All of this comes to an abrupt end when “Welcome to 76” kicks in with a grand drum beat, introducing the listener to the town that shaped him. As the song continues, Boldy dives deeper into the drug life and how it cements its seller into a street life “hall of fame”. The production starts with a simple kicking drum to begin but brings in elements of synths, woodwind flutes, and other instruments to create an extremely heavy atmosphere. 

This atmosphere gets even darker as we head into the track “Detroit River Rock”, a song solely about street life and the gang violence in Detroit. He states, “I do dirt with the snakes in the grass/I move work off of Pickford Ave, where we/Shoot first, ask questions last”. This is one of my personal favorite lines off of the album, acting as a great tone-setter for the gang violence that his world is filled with. From not being able to know if you can trust your friends to deciding to pull the trigger on the ones you love, this song is a heavy moment for the album. The percussion and vocal samples in the back gives the listener the feeling that they’re on the run from the authorities with shots being fired in their direction.

“B.B Butcher” and “The Middle of Next Month” turn the album theme from a dark, dystopian Detroit to a somber view on life as a whole. The sample kicks off with a woman preaching to a crowd asking for God to protect them from Detroit and for the criminals to actively change their ways to make a better future for the future generations to come. He talks about doing favors for drug users, forwarding them, and the consequences of those who aren’t paying back on time. One consequence he speaks of is death, saying, “somebody gotta die, til’ I’m captured I’m prey/On your mommy and your ‘pa, tell him “Happy Father’s Day”/Tell him/”Happy Kwanzaa”, tell her “Happy Mother’s Day”/Tell her “Happy Hanukkah” before I blow your f—- brains”. This serves as one of the darkest moments on the album, saying that even if the people he sells to are mothers and fathers, if those people can’t comply with the street life, they have no choice but to die at the hand of their dealer.

This album reaches a heartbreaking climax at the track “Mommy Dearest (A Eulogy)”. This track is absolutely the saddest part of the album and gives listeners a look into the destructive home life Boldy was encapsulated in.
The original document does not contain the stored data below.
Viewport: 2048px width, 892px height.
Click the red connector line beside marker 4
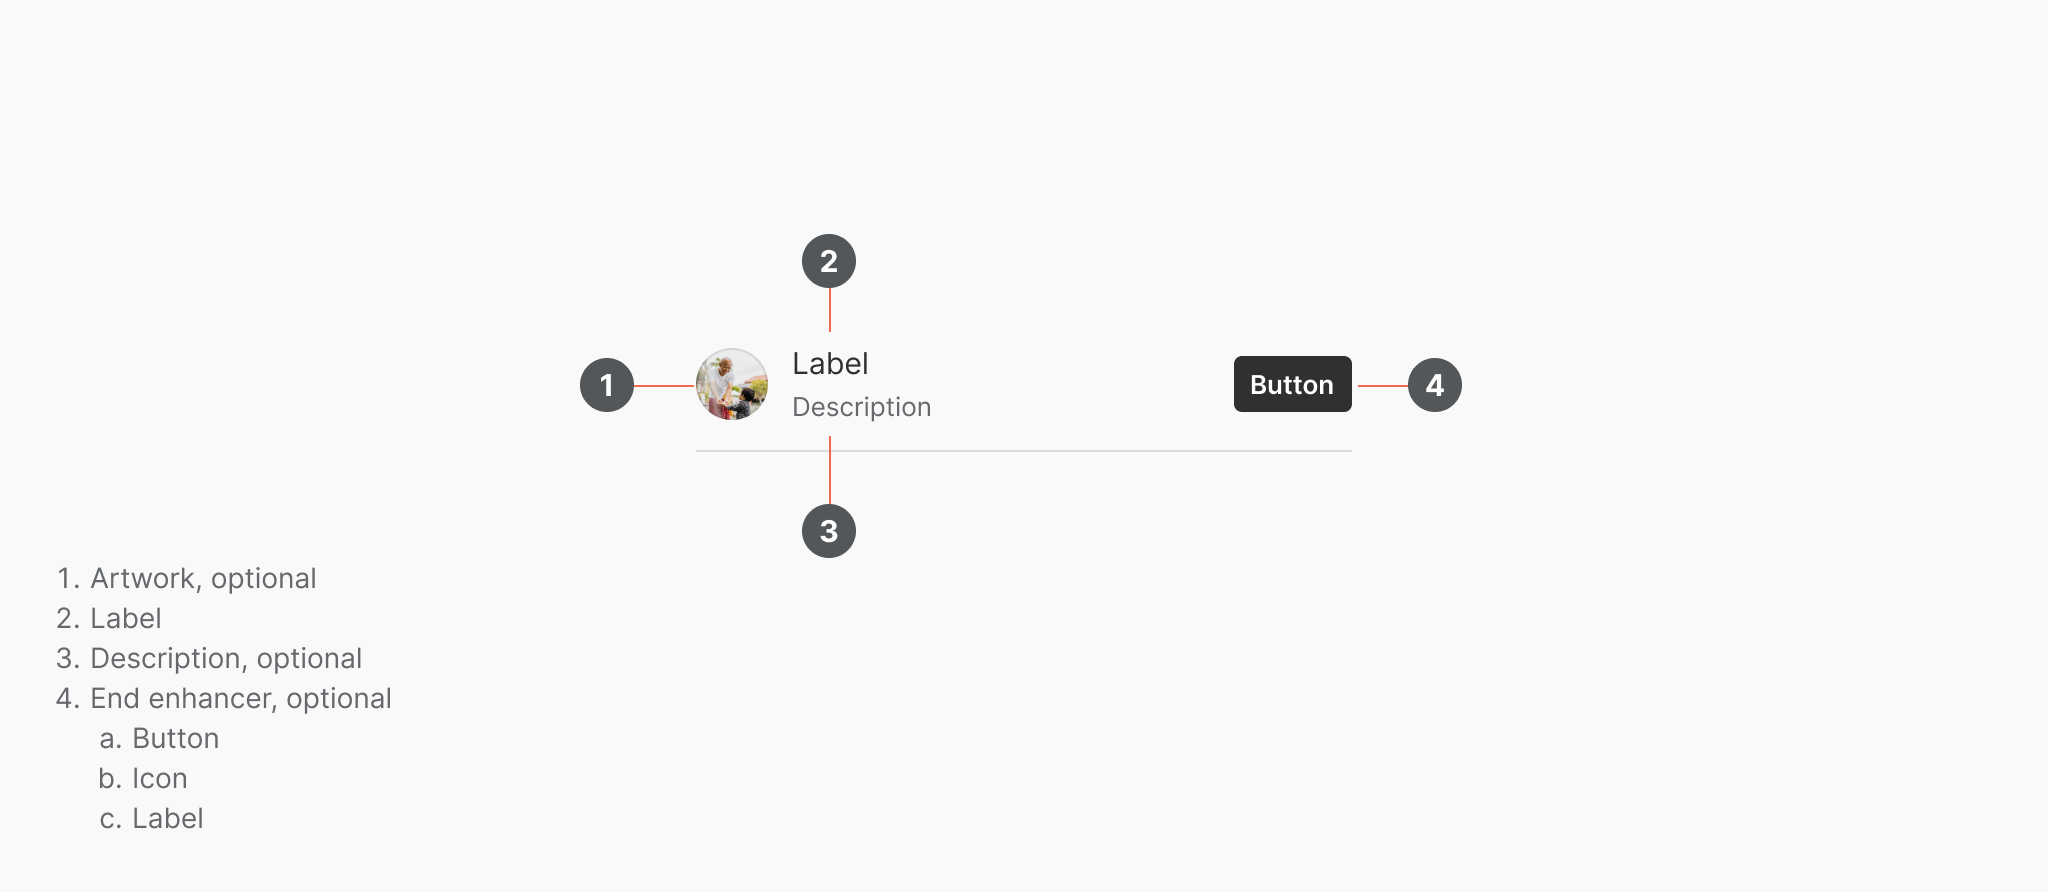pos(1383,385)
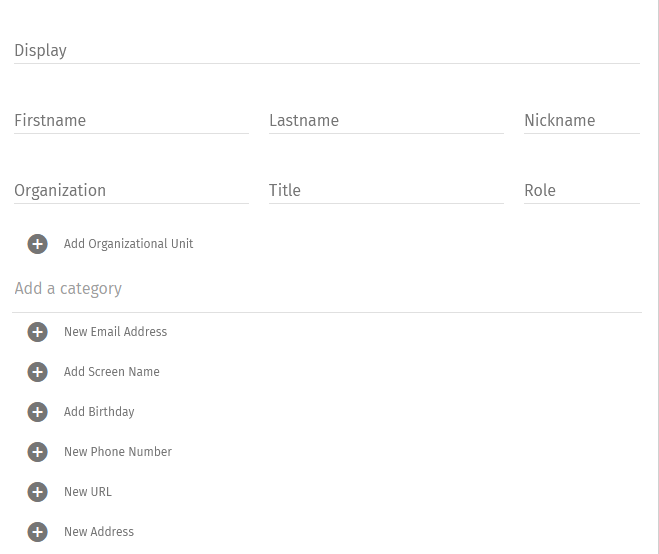Image resolution: width=659 pixels, height=554 pixels.
Task: Focus the Nickname field
Action: (x=581, y=121)
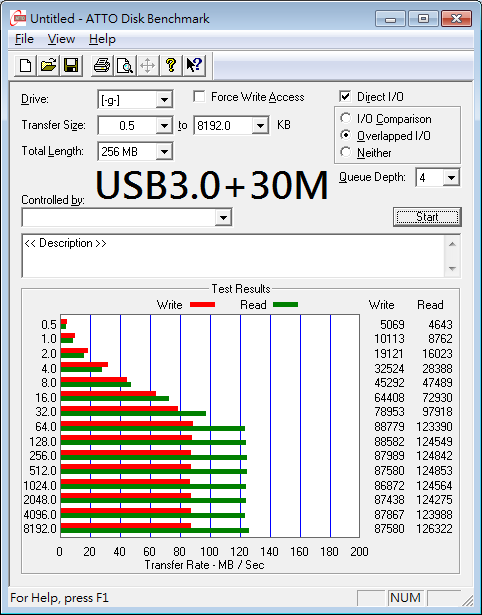Image resolution: width=482 pixels, height=615 pixels.
Task: Uncheck the Direct I/O checkbox
Action: (345, 96)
He speaks on his relationship with his mother, stating that most times he feels like a motherless child. He insinuates that the fact that he doesn’t feel like his mom loves him equally to his brother and sister pushed him to life on the street in a gang. In my interpretation, he’s saying he turned to gang life for a sense of family to make up for the love he never received at home growing up. Boldy’s own brother doesn’t feel like he loves him, but he raps, “It’s not that I don’t love you/I just got a f—-d up way of showing it”. He can’t show his brother that normal affection because it’s something that he was never surrounded by when he was a kid. His mother is so cold towards him he ends each of the last verses saying, “I know my mother wish she had gotten a f—-g abortion”. Boldy feels that no matter the success and fame he’s surrounded by now, his mother wishes he had simply never existed. This was another truly heartbreaking moment in the album that absolutely blew me away. It’s one of the darkest songs I’ve ever heard, and undoubtedly the darkest portion of this album.

Although he’s been making music for close to 13 years at this point, Manger on McNichols stands out easily as Boldy’s strongest record to date. The deep, introspective pain he explores is only amplified by the stunning production from Sterling Toles. He gives such an incredibly detailed look into the street life of Detroit, it makes the listener feel as if they grew up on the same block as Boldy. Sonically and from a storyteller’s perspective, this album is fantastic in every element. It starts off strong and ends even stronger, checking off everything I seek in an experimental rap album. I am genuinely blown away by this album, and this album will solidify Boldy James in the rap game forever.